■ EXCERPTED TEXT:
Don't get knocked out by a buy-in

Don't get knocked out by a buy-in

Sep 01, 2007

Gary I. Glassman, CPA
So you want to be a contender in the marketplace for veterinary care. You've found a practice you love and you're at your fighting weight. You know that the ultimate way to practice high-quality veterinary medicine is to share the privileges of ownership. You're ready to buy in.

Hold on there, Ali. You're about to enter into an important partnership. And business partnerships require good communication and the appropriate documentation to protect your interests. So consider these issues first.

The starting bell

The number one question you should ask yourself is this: Do you share the same medical and business philosophies as your potential partner?

Ideally, partnerships are long-term. When the arrangement is good, life is good. When partnerships go bad, they can go really bad, just like with marriage and divorce. Common ground from a medical and financial perspective is like credit in the bank—you can draw from it over the years to get through the rocky times with your partner.

The papers

Get the proper legal agreements, such as an employment contract and buy-sell agreement, in place before you proceed with the buy-in. Many of the provisions in these documents are critical to deciding whether you even want to go through with the transaction. And there's much more at stake than just the purchase price. Here's a look at the key agreements:

The employment agreement. A partner employment agreement is similar to an associate employment agreement. It addresses compensation, fringe benefits, termination provisions, and a noncompete covenant if these clauses are enforceable in your state. Make sure the provisions are fair and equitable—here are a few examples of good ones:

  • Veterinary service production pay at 20 percent to 22 percent
  • Management pay at 1 percent to 3 percent of gross sales
  • Return on investment pay at 12 percent of practice valuation
  • Health insurance, three to four weeks of vacation, and a retirement plan such as a 401(k).

■ STORED DATA:
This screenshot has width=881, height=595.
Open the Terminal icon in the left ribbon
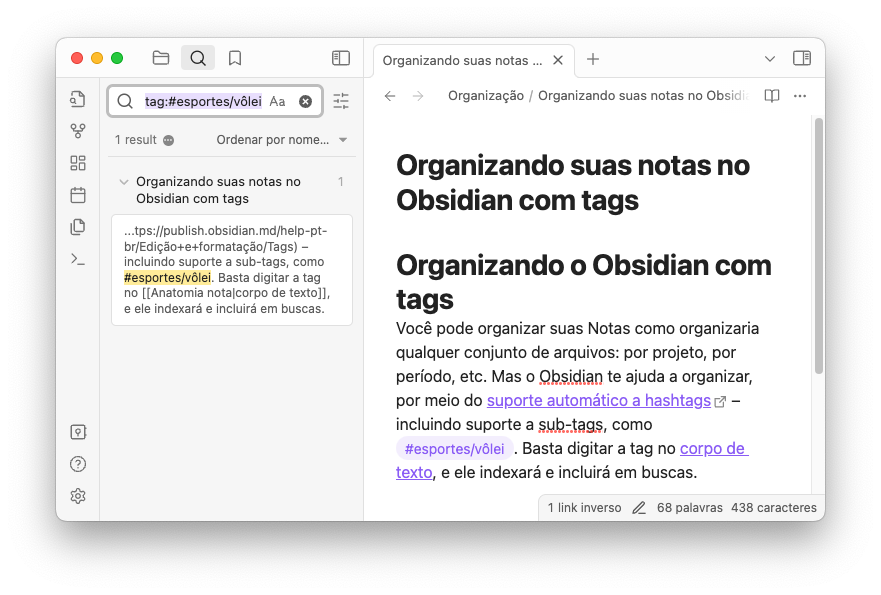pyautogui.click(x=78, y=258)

==

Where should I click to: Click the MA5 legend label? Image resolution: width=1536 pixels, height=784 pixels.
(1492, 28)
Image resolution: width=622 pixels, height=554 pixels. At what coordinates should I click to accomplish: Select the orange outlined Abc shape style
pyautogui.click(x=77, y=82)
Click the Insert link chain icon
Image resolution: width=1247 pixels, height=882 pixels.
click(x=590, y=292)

--

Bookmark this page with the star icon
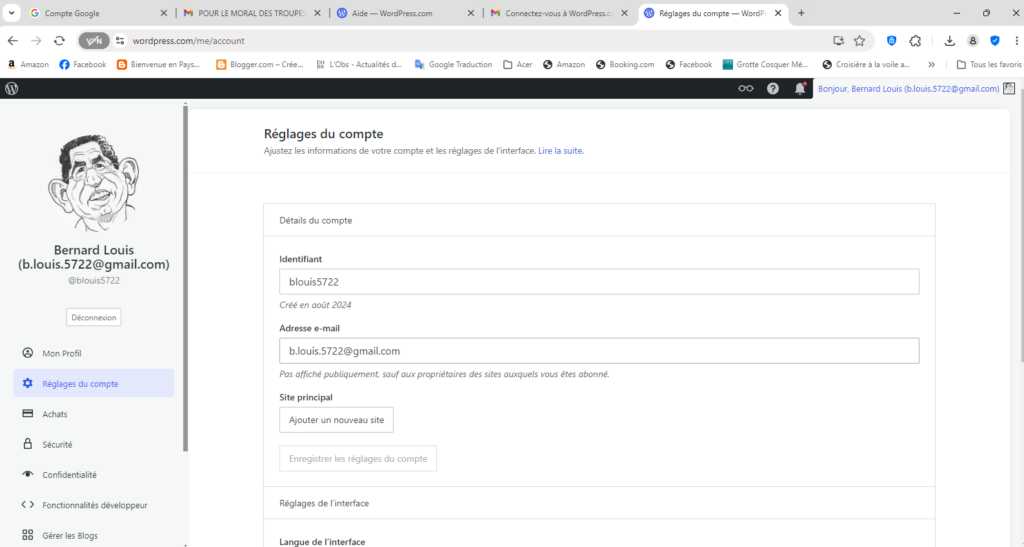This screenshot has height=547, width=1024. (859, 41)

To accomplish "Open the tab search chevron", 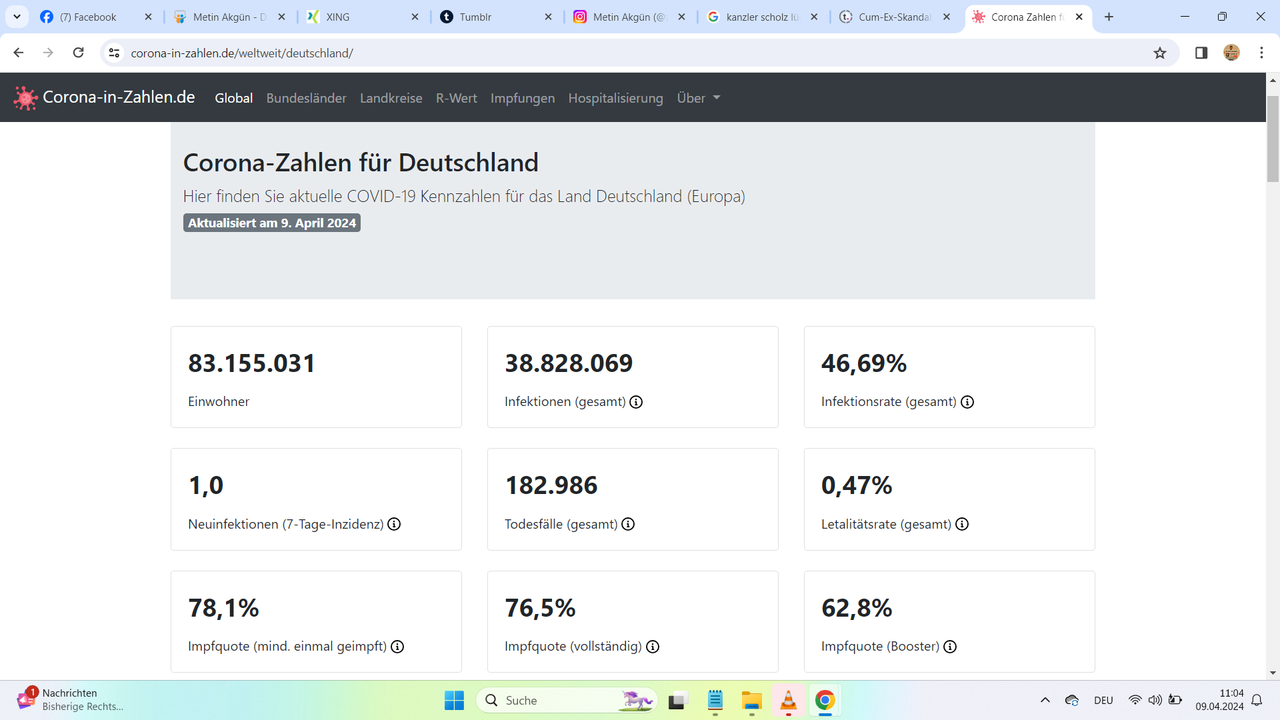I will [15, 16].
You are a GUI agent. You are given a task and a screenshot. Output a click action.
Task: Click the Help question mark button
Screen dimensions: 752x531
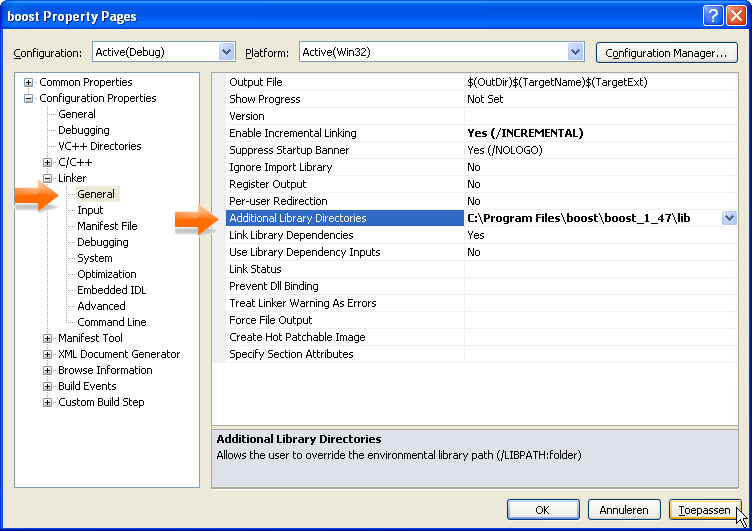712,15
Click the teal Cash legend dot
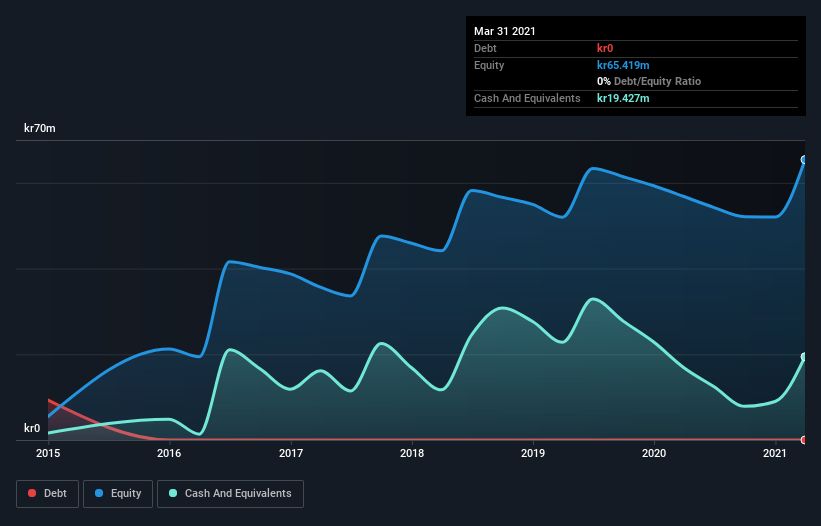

■ EXERCISE REQUIREMENTS: Can you reproduce the veterinary buy-in article in full, word for word? This material was drawn from a different source.

■ YOUR RESPONSE:
Don't get knocked out by a buy-in

Don't get knocked out by a buy-in

Sep 01, 2007

Gary I. Glassman, CPA
So you want to be a contender in the marketplace for veterinary care. You've found a practice you love and you're at your fighting weight. You know that the ultimate way to practice high-quality veterinary medicine is to share the privileges of ownership. You're ready to buy in.

Hold on there, Ali. You're about to enter into an important partnership. And business partnerships require good communication and the appropriate documentation to protect your interests. So consider these issues first.

The starting bell

The number one question you should ask yourself is this: Do you share the same medical and business philosophies as your potential partner?

Ideally, partnerships are long-term. When the arrangement is good, life is good. When partnerships go bad, they can go really bad, just like with marriage and divorce. Common ground from a medical and financial perspective is like credit in the bank—you can draw from it over the years to get through the rocky times with your partner.

The papers

Get the proper legal agreements, such as an employment contract and buy-sell agreement, in place before you proceed with the buy-in. Many of the provisions in these documents are critical to deciding whether you even want to go through with the transaction. And there's much more at stake than just the purchase price. Here's a look at the key agreements:

The employment agreement. A partner employment agreement is similar to an associate employment agreement. It addresses compensation, fringe benefits, termination provisions, and a noncompete covenant if these clauses are enforceable in your state. Make sure the provisions are fair and equitable—here are a few examples of good ones:

  • Veterinary service production pay at 20 percent to 22 percent
  • Management pay at 1 percent to 3 percent of gross sales
  • Return on investment pay at 12 percent of practice valuation
  • Health insurance, three to four weeks of vacation, and a retirement plan such as a 401(k).